Il cibo è un prisma perfetto per osservare come vanno le cose nel mondo e le cose vanno male: ingiustizie crescenti, alimentazione malata, produzione industriale e velenosa, schiavizzazione dei raccoglitori migranti, contadini che scompaiono. Ne viene fuori un progresso distruttivo. Poi c’è la semantica del cibo, che fa ancora più male, perché rincoglionisce la gente. Programmi come Masterchef sono contestabili perché raccontano una idea di cucina falsa, fuori dalla storia.
Per anni le riduzioni di scalogno, le julienne erano parole confinate nel loro luogo di competenza: la cucina dei cuochi. Ad un certo punto scoprirono il vaso di Pandora e divennero imperanti.
Il fatto di far credere che la cucina si basi su prodigi tecnici ribaltava la realtà. Uno può divertirsi con una cosa così, ma non può credere ad una informazione falsa. Bene, lo hanno fatto credere.

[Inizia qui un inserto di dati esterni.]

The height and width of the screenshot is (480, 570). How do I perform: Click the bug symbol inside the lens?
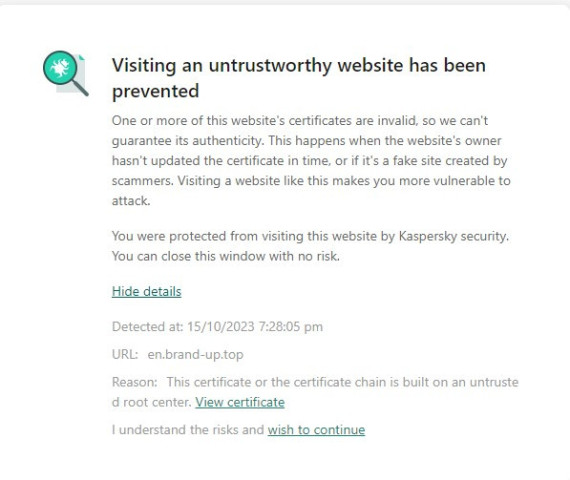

Perché uno arriva con una stronzata grande quanto una casa e tutti gli credono? Perché non si è resistito abbastanza? Significa che il sistema è talmente marcio che arriva uno con una palata di soldi, fa tanta pubblicità ed è in grado di cambiare i pensieri della gente? Ma se è uno è capace di incidere nel pensiero collettivo con una cosa falsa, significa che le persone non hanno più nulla in testa? Significa che ciò che era rimasto non serviva più a nulla?
Una cosa che mi turbava nei ricettari, nelle tv, nei giornali era che la cucina diventava il luogo dei precetti: ti dico come preparare il tuo piatto, dove comprare bene i tuoi prodotti, come produrre.
Ma dai miei Villani non funziona così, lo dicono chiaro e tondo: tu non mi dici quello che io devo fare, io so quello che devo fare.
La cucina popolare è codificata e tramandata oralmente da gente che apprende attraverso la capacità di osservare, dedurre, trasformare, che tutti gli esseri umani hanno. Non è che arrivi tu, mi dici una minchiata e io ti credo. Queste persone nel fare pesca, agricoltura, cucina in quel modo, che sembra così antico, così fuori dal tempo, hanno uno spirito critico verso la società contemporanea di rara sagacia, ironia e pertinenza.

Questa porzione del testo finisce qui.